Crude Prices End Higher on Bigger Than Expected US Drawdown

Crude prices recovered from multi-month lows to end higher after data from the US government showed sizable declines in US crude stockpiles and a fall I production levels.

Light sweet crude for September delivery ended 84 cents or 1.7% higher at $48.79 a barrel on the Ney York Mercantile Exchange. This is the highest one day percentage gain Since July 7th.

Brent Futures, the global benchmark advanced, inched up 8 cents or 0.2% to settle at $53.38 a barrel on the London based ICE Futures Exchange.

“The report seems to suggest that, at least in the short term, the bearish news has been over played,” Phil Flynn, senior market analyst at Price Futures Group, told Market Watch.

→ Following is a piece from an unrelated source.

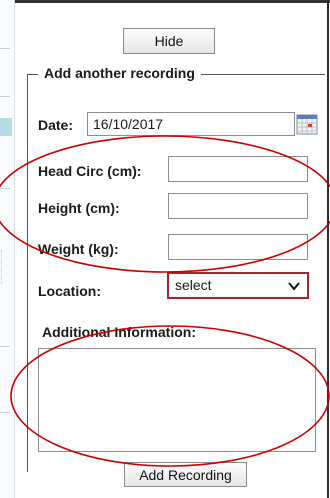 This screenshot has height=498, width=330. Describe the element at coordinates (56, 125) in the screenshot. I see `date-label: Date:` at that location.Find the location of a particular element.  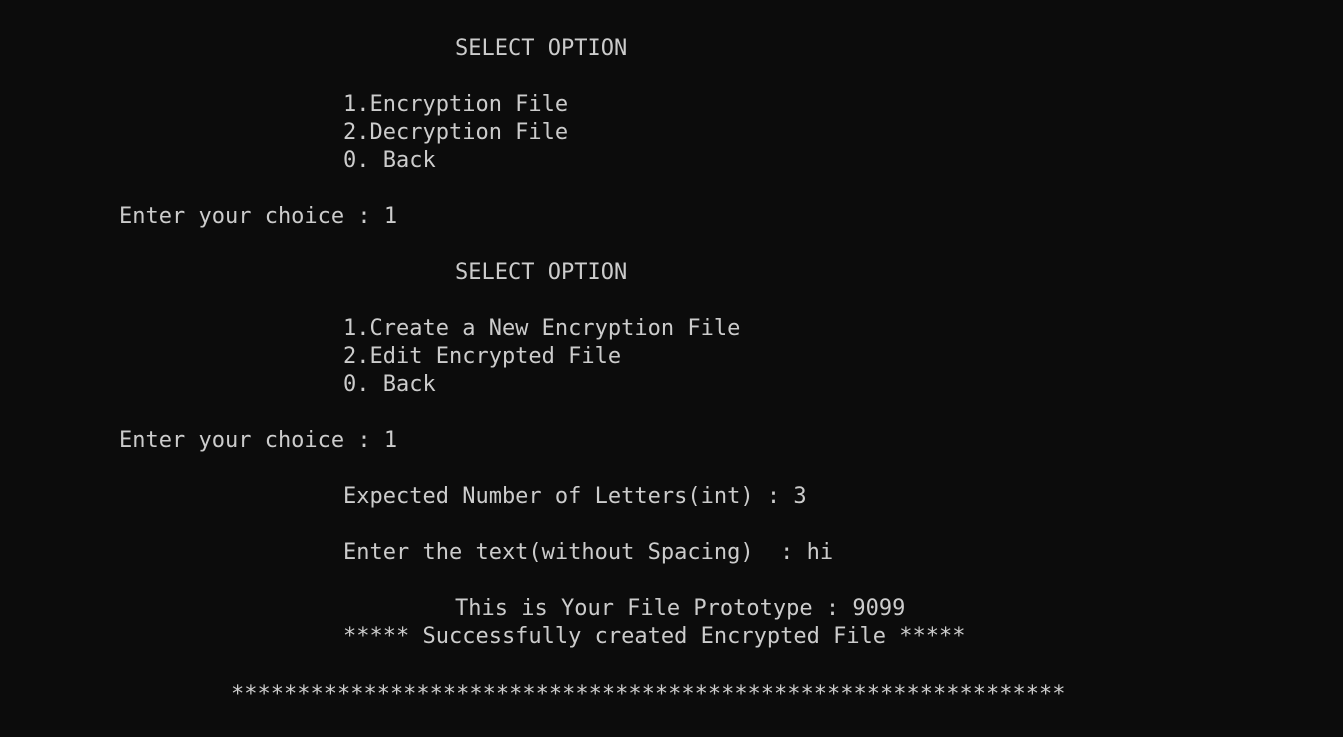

“Despite a recent uptick in [drilling] rigs, it looks like production still may be peaking.”

Data from the government backed Energy Information administration earlier in the day showed that inventories in the US fell by an unprecedented 4.2 million barrels last week; more than twenty times the 186,000 barrel decline consensus estimate of analysts polled by Reuters.

The latest inventor report sharply contracts with the data reported last week which reported a rise in the stockpiles to higher than the five year seasonal average.

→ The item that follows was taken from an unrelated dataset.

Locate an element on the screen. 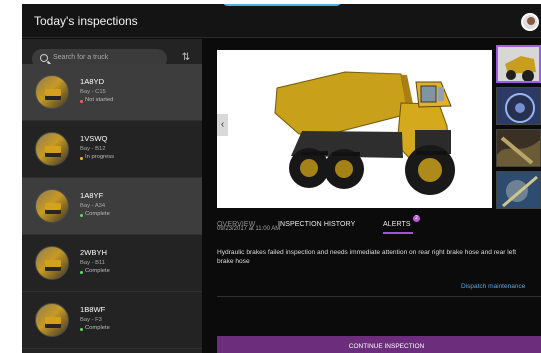 Image resolution: width=541 pixels, height=353 pixels. truck-id: 1B8WF is located at coordinates (93, 310).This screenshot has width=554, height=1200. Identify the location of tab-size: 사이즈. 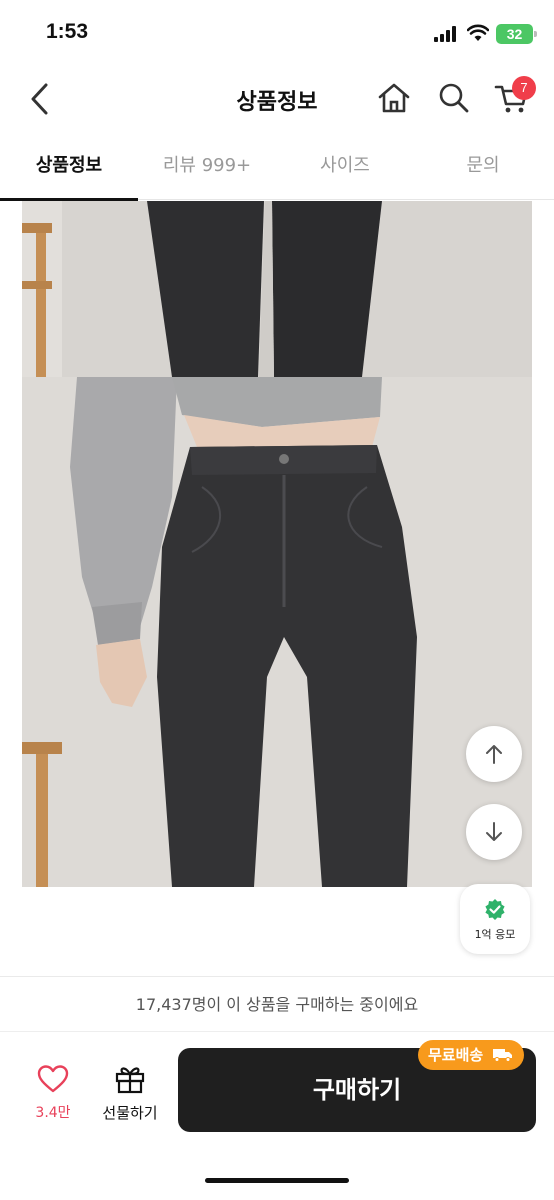
(345, 170).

“Although just one data point, the latest weekly data may have been enough to provide some support in the face of major headwinds for oil prices,” Chris Jarvis, analyst at Caprock Risk Management in Frederick, Maryland, told Reuters.

The EIA also reported that the gasoline demand in the US had risen 6.2% on a year on year basis after averaging about 9.52 million barrels a day over the last four weeks.

The Major benchmarks recently slipped into the bear market after declining by more than 20% after their most recent high on concerns that the gasoline demand during the US peak driving period, a robust US dollar and a stock market selloff I the world’s biggest energy consumer, China.